There is a rule of thumb that new record highs suggest follow-through strength is likely. When new historical highs were made in August of 2020 it was an indication that there could be additional gains, which proved to be the case.


Chart 1: S&P 500 Futures - Monthly


The latest new highs were registered in February 2021. This rule of thumb also worked when new record highs were made in April of 2019. After a brief correction, futures advanced to a new historical high in July of 2019. This rule worked well in July of 2016, as futures continued to advance into January 2018. In addition, this rule worked in April of 2013 when new highs were registered, and futures continued to advance into May of 2015.


In some cases, the additional strength can be substantial. The logic behind this is that, if the fundamentals are powerful enough to propel a market to new historical highs, they are probably strong enough to persist for a while longer and push prices even higher (Chart 1).


The patterns on the Dow Jones futures chart are very similar to the patterns on the S&P 500 futures chart. There are multiple examples of the successful application of the rule of thumb that new record highs suggest follow-through strength is likely. The latest instance occurred in November of 2020 when another round of historical highs was registered. This was followed by a series of record high futures prices in 2021 (Chart 2).


WHAT IS THE DOMINANT FUNDAMENTAL ACCOMPANYING THE “NEW RECORD HIGHS”
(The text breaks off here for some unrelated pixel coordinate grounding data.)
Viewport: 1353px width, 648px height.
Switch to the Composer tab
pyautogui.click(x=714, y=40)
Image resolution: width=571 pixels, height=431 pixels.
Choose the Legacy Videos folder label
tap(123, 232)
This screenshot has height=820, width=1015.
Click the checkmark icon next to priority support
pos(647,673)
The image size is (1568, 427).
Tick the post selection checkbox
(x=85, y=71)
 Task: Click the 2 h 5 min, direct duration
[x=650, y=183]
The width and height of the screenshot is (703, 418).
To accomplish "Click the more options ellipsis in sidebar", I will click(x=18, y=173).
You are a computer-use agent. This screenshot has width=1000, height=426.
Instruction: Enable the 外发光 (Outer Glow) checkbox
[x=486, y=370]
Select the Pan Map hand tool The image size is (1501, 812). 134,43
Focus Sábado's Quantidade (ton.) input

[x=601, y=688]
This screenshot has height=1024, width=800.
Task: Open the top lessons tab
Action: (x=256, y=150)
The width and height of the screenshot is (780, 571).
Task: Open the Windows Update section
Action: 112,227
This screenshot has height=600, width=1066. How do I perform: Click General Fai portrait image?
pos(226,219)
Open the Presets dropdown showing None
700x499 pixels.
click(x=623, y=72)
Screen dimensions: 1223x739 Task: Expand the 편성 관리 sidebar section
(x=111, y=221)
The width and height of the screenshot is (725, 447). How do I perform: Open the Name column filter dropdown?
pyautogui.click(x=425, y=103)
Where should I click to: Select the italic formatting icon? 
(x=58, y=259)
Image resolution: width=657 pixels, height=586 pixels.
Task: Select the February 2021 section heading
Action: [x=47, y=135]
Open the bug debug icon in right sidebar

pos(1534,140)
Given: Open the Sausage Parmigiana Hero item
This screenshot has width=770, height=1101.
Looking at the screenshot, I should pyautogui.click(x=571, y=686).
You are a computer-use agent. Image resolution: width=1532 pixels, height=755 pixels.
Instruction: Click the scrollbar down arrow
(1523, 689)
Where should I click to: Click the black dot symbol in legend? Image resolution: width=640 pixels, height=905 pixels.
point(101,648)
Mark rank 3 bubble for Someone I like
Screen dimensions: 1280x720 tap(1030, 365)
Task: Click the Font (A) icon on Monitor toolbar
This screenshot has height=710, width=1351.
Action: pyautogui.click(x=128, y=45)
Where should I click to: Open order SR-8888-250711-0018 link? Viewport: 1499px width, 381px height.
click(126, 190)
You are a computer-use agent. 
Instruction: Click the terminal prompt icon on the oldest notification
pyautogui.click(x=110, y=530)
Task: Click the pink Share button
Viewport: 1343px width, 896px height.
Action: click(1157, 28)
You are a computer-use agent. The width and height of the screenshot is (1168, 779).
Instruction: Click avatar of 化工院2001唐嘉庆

Source: Chart from QST Chart 2: Dow Jones Futures - Monthly


RULE OF THUMB? In light of this technical rule of thumb, it has to be asked what are the fundamentals that have underpinned the historic advance in stock index futures that began in March of 2009 and remains with us today? The answer I believe is the interest rate influence that history has shown to dominate all others. This fundamental ultimately dominated over a multitude of temporary bearish influences that have sprung up in the past decade, including political turmoil, U.S.-China trade disputes, banking crises, crude oil price shocks, severe weather related economic downturns and the pandemic. Short-term interest rates in the U.S. remain near zero and the Federal Reserve has pledged not to hike its fed funds rate until possibly 2023 (Chart 3).